A person who is not engaged in an unlawful activity and who is attacked in any other place where he or she has a right to be has no duty to retreat and has the right to stand his or her ground and meet force with force, including deadly force IF he or she reasonably believes it is necessary to do so to prevent death or great bodily harm to himself or herself or another or to prevent the commission of a forcible felony.This is straight forward common sense.
It basically says if you are somewhere where you have a right to be, not breaking the law, and someone attacks you AND you believe your only option to escape death or great bodily harm is to return force with force, then you have the right to do so. That is, if your perception is that trying to retreat would jeopardize you or someone else, then you may instead use force to defend your self without retreating.

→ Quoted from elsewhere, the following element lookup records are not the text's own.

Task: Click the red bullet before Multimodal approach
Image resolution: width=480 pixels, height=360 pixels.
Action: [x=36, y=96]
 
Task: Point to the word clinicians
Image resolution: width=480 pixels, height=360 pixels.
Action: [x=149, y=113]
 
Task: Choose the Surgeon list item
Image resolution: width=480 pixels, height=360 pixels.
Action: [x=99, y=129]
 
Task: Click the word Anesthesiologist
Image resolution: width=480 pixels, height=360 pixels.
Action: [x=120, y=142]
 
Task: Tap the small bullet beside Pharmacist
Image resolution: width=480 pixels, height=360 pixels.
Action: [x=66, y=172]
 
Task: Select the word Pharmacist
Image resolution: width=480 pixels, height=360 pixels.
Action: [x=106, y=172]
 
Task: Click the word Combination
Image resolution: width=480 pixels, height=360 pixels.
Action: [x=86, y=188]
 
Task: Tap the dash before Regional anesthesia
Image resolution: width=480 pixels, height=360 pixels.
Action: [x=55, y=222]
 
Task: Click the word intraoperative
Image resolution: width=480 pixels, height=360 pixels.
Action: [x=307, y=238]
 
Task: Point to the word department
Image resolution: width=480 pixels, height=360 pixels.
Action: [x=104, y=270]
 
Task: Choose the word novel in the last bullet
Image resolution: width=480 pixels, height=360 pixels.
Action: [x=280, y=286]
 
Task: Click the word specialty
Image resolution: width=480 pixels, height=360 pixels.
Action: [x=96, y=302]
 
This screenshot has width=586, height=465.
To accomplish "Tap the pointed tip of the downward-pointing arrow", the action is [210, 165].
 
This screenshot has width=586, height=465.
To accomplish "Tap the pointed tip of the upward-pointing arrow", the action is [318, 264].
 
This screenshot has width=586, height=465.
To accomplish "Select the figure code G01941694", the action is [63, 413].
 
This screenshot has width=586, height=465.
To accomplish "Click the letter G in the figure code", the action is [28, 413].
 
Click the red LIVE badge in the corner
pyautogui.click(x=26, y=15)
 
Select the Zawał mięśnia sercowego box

Do you not want that right? Imagine you're sitting somewhere in public. Suddenly someone attacks you violently and you grab a stick and hit them back because you are afraid for your life. Without stand your ground YOU would be guilty of assault because you didn't first try to run like a pansy, exposing your back. That's all stand your ground is.
Does stand your ground even apply to Geroge Zimmerman's case? It's questionable. Zimmerman was pinned down when he was being severely beaten. An eye witness confirms that. He could not retreat. It wasn't an option. Once attacked with deadly force, the head pounding, Zimmerman had no chance to run, therefore stand your ground does not even apply. Plain old self-defense applies.
The attack on Zimmerman was, by his account, in two stages. First, was an initial blow to the nose. Had Zimmerman shot at that point then his only hope would be "stand your ground." But the second stage of the attack was for Zimmerman to be pinned down and having his head pounded on the concrete, as the eyewitness confirms. At this point stand your ground was irrelevant.